A causa del processo di rimpicciolimento Scott Carey si trova ad affrontare due aspetti del quotidiano che nell’epica americana dell’uomo padrone del proprio destino costituivano un tabù: il dover dipendere dagli altri in quanto portatori di handicap e il modo in cui gli adulti interpreta(vano) il microcosmo familiare e il rapporto con i bambini.

” – È per il tuo bene.

Ormai usava quella frase in ogni occasione. La pronunciava con un tono disperatamente paziente, come se non trovasse niente di meglio da dire.”

A parte Lou, che si trasforma da moglie amorevole, devota e francamente asessuata a madre premurosa – e infastidita – a mano a mano che il marito rimpicciolisce, è in alcuni episodi magistrali che Matheson rende esplicita questa interpretazione del reale: quello in cui un Carey, alto poco più di un liceale e rimasto in panne con l’automobile, chiede aiuto a un passante da cui riceve delle molestie e quello in cui, ancora più piccolo di statura, viene bullizzato da un gruppo di teenagers.

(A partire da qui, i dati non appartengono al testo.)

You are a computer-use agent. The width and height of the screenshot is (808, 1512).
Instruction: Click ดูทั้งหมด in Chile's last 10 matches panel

Si è parlato di “The shrinking man” come di un libro che, in forma di metafora, critica aspramente il ruolo del maschio americano nel secondo dopoguerra; non mi pare tuttavia che le figure femminili ne escano viceversa al meglio: incapaci di adattarsi ai tempi che cambiano, ancorate alla ricerca di un benessere materiale che, come si vede, alla fin fine non garantisce una serenità duratura e a dei cliché prebellici che vengono utilizzati come parametro di riferimento per la costruzione di un presente che, di fatto, è irrecuperabile. In questo senso “Tre millimetri al giorno” è piuttosto una profetica critica feroce a tutto il sistema-famiglia e a quella struttura economico-sociale che, come abbiamo avuto modo di accorgerci negli ultimi, recenti momenti della storia americana, ha prodotto il collasso della stessa.

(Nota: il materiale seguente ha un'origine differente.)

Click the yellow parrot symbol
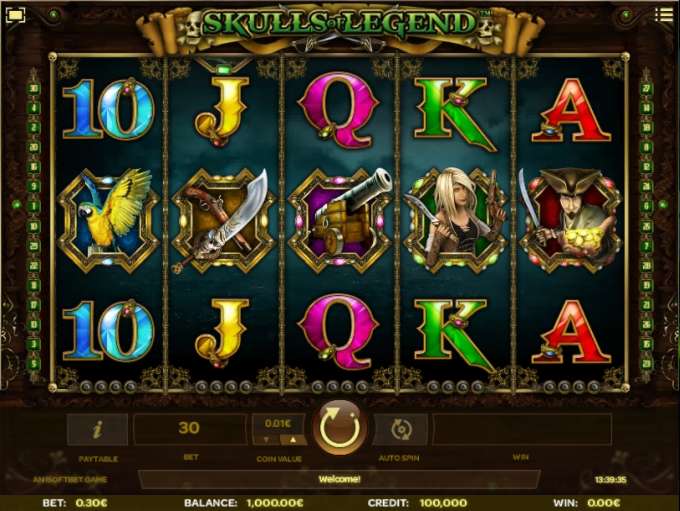 [x=108, y=220]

In questo senso “Tre millimetri al giorno” porta con sé i segni del tempo, in maniera specifica nella simbologia del maschio che sublima la propria esistenza attraverso la lotta: qui rappresentata dal ragno velenoso che Carey si trova a dover affrontare, chiuso nel seminterrato di casa dal quale ormai, date le dimensioni microscopiche, è impossibile fuggire. Come il più tipico supereroe americano, Scott Carey combatte contro l’alieno: peccato che l’alieno non sia altro che un insignificante e innocuo insetto e che il motivo del combattere sia conseguenza di un errore umano per quanto, probabilmente, frutto in certa misura anche del caso.

Note: non possedevo “The Shrinking man” sicché l’ho acquistato nella nuova edizione Oscar Fantastica di Mondadori con la traduzione di Eladia Rossetto. Si rivela un bell’oggetto nelle dimensioni e nella carta della sovraccoperta. L’illustrazione di copertina è di Andrea Cavallini (aka Dr. Bestia) e possiede un gusto retrò evocativo e affascinante. A livello di editing, qualche controllo in più sui refusi non avrebbe guastato.